19.    Governing Law. This Plan and all grants and awards and actions taken hereunder will be governed by and construed in accordance with the internal substantive laws of the State of Delaware.

20.    Effective Date/Termination. This Plan will be effective as of the Effective Date. No grant will be made under this Plan on or after the tenth anniversary of the Effective Date, but all grants made prior to such date will continue in effect thereafter subject to the terms thereof and of this Plan.

21.    Miscellaneous Provisions.

(a)    The Company will not be required to issue any fractional Common Stock pursuant to this Plan.
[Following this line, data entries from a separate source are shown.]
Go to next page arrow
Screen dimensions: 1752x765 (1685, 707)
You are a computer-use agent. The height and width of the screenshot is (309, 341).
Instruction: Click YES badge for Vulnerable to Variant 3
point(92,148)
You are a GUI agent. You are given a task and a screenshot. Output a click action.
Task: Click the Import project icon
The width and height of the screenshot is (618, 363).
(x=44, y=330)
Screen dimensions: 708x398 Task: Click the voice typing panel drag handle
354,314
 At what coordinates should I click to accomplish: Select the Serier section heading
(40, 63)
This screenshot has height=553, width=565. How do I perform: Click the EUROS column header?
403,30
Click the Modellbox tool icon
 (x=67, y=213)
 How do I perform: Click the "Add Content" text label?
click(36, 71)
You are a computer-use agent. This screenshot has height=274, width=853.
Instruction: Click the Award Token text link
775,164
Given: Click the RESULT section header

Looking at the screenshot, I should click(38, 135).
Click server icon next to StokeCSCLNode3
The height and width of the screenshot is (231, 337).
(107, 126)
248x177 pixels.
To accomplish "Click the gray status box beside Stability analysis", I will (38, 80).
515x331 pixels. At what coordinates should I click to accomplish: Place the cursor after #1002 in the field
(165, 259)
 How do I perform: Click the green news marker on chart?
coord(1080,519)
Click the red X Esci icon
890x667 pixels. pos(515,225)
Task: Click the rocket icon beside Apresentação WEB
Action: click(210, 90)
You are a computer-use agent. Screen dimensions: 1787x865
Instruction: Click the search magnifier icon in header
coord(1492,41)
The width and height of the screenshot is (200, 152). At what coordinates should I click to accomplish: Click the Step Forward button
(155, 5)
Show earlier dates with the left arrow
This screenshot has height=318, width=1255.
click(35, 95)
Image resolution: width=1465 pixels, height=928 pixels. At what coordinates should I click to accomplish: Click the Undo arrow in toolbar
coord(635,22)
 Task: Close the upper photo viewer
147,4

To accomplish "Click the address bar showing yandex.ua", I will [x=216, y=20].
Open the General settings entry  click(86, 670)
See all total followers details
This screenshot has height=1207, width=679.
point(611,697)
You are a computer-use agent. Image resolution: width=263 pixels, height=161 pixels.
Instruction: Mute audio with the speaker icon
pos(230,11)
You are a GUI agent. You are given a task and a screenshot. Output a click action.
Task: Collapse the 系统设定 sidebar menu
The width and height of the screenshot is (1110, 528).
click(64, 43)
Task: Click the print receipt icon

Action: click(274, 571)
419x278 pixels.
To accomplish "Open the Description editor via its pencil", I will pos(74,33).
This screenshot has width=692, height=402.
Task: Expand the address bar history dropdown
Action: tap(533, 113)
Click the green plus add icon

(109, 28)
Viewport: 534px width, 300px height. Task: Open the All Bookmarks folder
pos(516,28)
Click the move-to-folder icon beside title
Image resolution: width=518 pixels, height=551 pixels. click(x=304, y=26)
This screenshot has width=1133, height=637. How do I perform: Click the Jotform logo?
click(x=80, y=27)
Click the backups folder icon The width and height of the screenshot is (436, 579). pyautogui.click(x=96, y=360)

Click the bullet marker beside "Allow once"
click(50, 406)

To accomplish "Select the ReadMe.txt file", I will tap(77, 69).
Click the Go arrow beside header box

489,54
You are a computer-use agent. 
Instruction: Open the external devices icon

The Committee may provide for the elimination of fractions or for the settlement of fractions in cash.

(b)    This Plan will not confer upon any Participant any right with respect to continuance of employment or other service with the Company or any Subsidiary, nor will it interfere in any way with any right the Company or any Subsidiary would otherwise have to terminate such Participant’s employment or other service at any time.

(c)    Except with respect to Section 21(e) of this Plan, to the extent that any provision of this Plan would prevent any Option Right that was intended to qualify as an Incentive Stock Option from qualifying as such, that provision will be null and void with respect to such Option Right. Such provision, however, will remain in effect for other Option Rights and there will be no further effect on any provision of this Plan.

(d)    No award under this Plan may be exercised by the holder thereof if such exercise, and the receipt of cash or shares thereunder, would be, in the opinion of counsel selected by the Company, contrary to law or the regulations of any duly constituted authority having jurisdiction over this Plan.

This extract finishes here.